WORK REQUIRED » Output the lines of the entries below beginning at the one with "This screenshot has height=222, width=556." and ending with the last, exactly as written and without pictures.

Records drawn from a dataset:
────────────────────────────────────────

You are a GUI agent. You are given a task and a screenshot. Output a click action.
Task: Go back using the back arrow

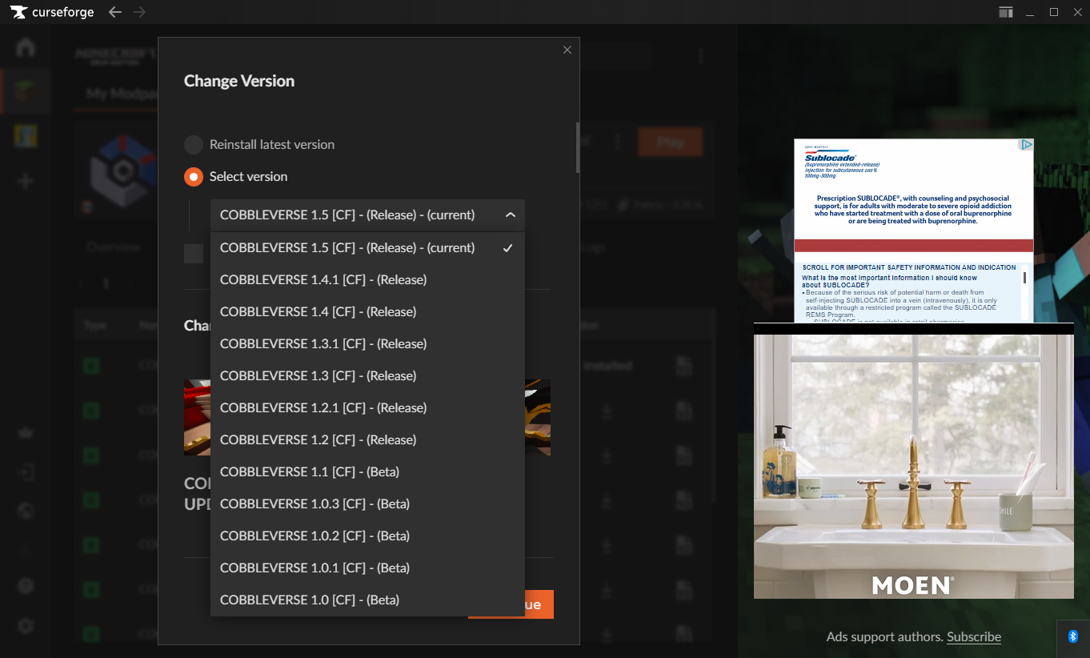point(115,12)
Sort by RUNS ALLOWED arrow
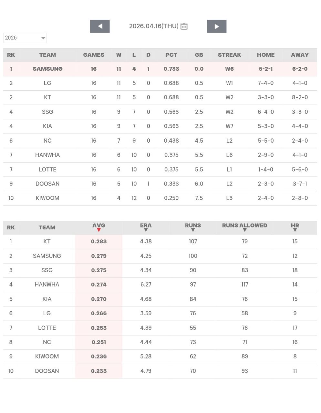 [245, 230]
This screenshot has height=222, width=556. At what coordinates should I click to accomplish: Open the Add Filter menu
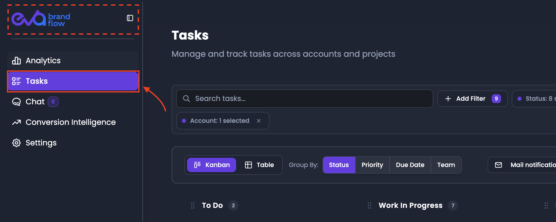(x=472, y=99)
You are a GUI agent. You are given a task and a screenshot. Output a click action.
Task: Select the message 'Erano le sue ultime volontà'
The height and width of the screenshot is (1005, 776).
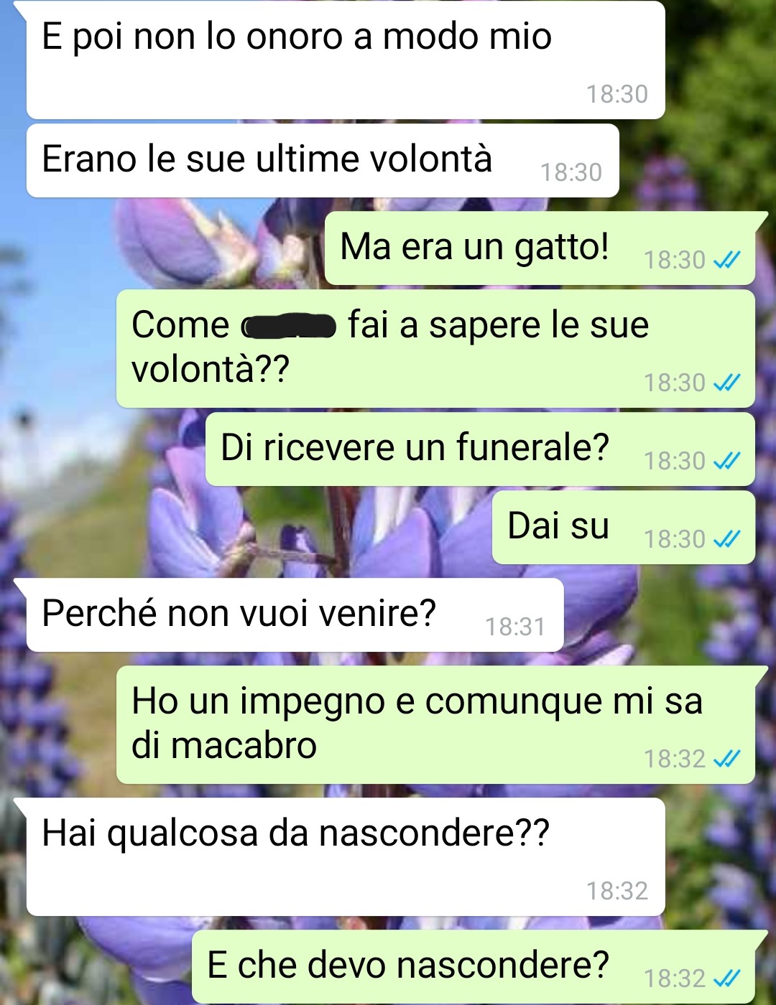click(x=323, y=161)
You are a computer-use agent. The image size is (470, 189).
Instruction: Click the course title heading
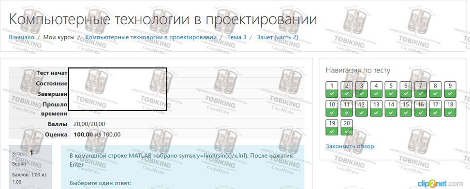point(163,19)
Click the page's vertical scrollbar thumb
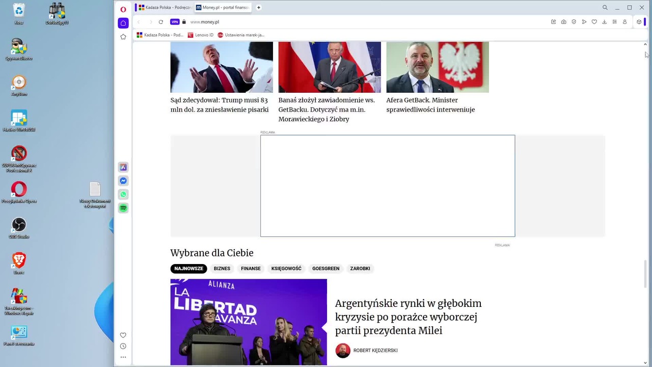This screenshot has height=367, width=652. [645, 274]
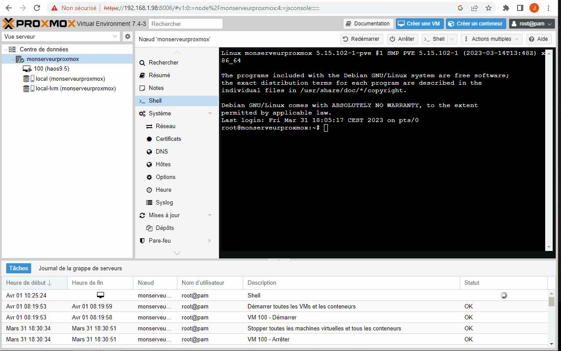Collapse the Mises à jour section
The width and height of the screenshot is (561, 351).
(210, 215)
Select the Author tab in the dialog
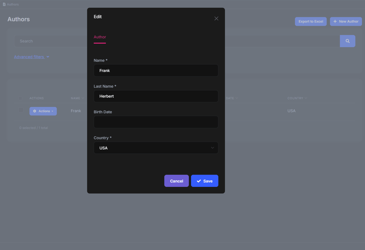 coord(100,37)
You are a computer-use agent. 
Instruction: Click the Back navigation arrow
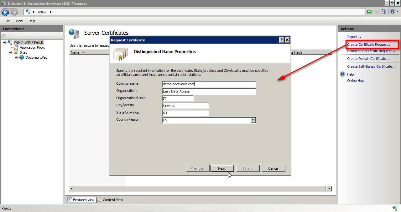tap(5, 12)
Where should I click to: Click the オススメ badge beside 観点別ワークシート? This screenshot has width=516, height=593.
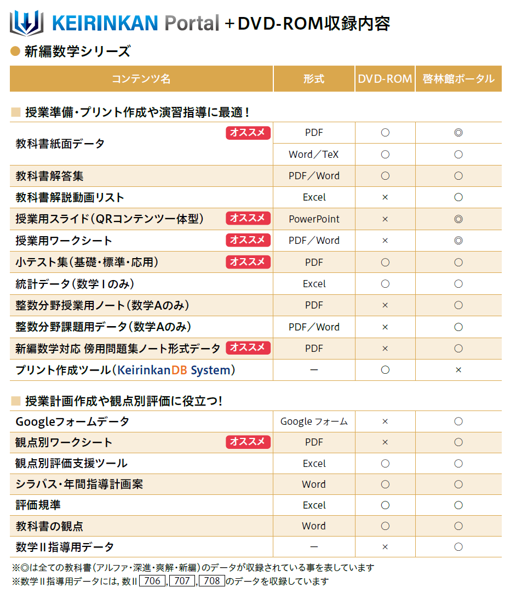[x=248, y=442]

────────────────────────────────────────

OUTPUT BELOW »
This screenshot has height=222, width=556. At what coordinates should I click to accomplish: Open the Add Filter menu
(x=472, y=99)
You are a GUI agent. You are given a task and a screenshot. Output a click action.
Task: Select the message 'Erano le sue ultime volontà'
The height and width of the screenshot is (1005, 776).
click(x=323, y=161)
You are a computer-use agent. The image size is (470, 189).
Instruction: Click the course title heading
point(163,19)
Click the page's vertical scrollbar thumb
This screenshot has height=367, width=652. [645, 274]
Collapse the Mises à jour section
The width and height of the screenshot is (561, 351).
(210, 215)
Select the Author tab in the dialog
 coord(100,37)
You are a computer-use agent. 
Instruction: Click the Back navigation arrow
tap(5, 12)
Where should I click to: Click the オススメ badge beside 観点別ワークシート? This screenshot has width=516, height=593.
[x=248, y=442]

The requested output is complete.